Work instructions: Repeat every one of the records below word for word, leaving each line unchanged.

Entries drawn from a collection
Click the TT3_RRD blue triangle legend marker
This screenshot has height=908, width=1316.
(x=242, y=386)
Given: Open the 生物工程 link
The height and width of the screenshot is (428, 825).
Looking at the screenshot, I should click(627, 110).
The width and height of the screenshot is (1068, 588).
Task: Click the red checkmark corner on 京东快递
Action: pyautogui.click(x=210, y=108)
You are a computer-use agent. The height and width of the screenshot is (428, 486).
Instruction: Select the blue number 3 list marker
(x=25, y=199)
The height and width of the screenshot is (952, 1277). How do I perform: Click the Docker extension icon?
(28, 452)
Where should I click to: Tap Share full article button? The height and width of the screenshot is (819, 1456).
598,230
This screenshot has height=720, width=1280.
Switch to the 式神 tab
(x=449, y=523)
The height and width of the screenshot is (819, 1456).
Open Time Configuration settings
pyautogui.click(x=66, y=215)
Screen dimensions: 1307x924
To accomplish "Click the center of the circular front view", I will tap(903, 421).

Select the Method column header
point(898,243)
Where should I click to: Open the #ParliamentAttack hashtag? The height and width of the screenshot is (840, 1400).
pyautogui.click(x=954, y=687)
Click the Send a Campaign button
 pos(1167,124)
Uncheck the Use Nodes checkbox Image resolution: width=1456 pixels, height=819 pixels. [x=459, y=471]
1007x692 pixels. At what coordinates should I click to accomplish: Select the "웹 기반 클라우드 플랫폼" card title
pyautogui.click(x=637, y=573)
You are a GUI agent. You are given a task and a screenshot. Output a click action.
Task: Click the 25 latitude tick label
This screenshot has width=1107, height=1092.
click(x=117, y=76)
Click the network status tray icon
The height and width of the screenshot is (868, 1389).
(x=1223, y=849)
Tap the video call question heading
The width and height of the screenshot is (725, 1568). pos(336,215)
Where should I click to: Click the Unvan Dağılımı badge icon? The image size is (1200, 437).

Reply to the task:
Click the TT3_RRD blue triangle legend marker
This screenshot has height=908, width=1316.
(x=242, y=386)
Given: Open the 生物工程 link
The height and width of the screenshot is (428, 825).
Looking at the screenshot, I should click(627, 110).
The width and height of the screenshot is (1068, 588).
Task: Click the red checkmark corner on 京东快递
Action: pyautogui.click(x=210, y=108)
You are a computer-use agent. The height and width of the screenshot is (428, 486).
Instruction: Select the blue number 3 list marker
(x=25, y=199)
The height and width of the screenshot is (952, 1277). How do I perform: Click the Docker extension icon?
(28, 452)
Where should I click to: Tap Share full article button? The height and width of the screenshot is (819, 1456).
598,230
This screenshot has height=720, width=1280.
Switch to the 式神 tab
(x=449, y=523)
The height and width of the screenshot is (819, 1456).
Open Time Configuration settings
pyautogui.click(x=66, y=215)
Screen dimensions: 1307x924
To accomplish "Click the center of the circular front view", I will tap(903, 421).

Select the Method column header
point(898,243)
Where should I click to: Open the #ParliamentAttack hashtag? The height and width of the screenshot is (840, 1400).
pyautogui.click(x=954, y=687)
Click the Send a Campaign button
 pos(1167,124)
Uncheck the Use Nodes checkbox Image resolution: width=1456 pixels, height=819 pixels. [x=459, y=471]
1007x692 pixels. At what coordinates should I click to accomplish: Select the "웹 기반 클라우드 플랫폼" card title
pyautogui.click(x=637, y=573)
You are a GUI agent. You are given a task and a screenshot. Output a click action.
Task: Click the 25 latitude tick label
This screenshot has width=1107, height=1092.
click(x=117, y=76)
Click the network status tray icon
The height and width of the screenshot is (868, 1389).
(x=1223, y=849)
Tap the video call question heading
The width and height of the screenshot is (725, 1568). pos(336,215)
Where should I click to: Click the Unvan Dağılımı badge icon? The image size is (1200, 437).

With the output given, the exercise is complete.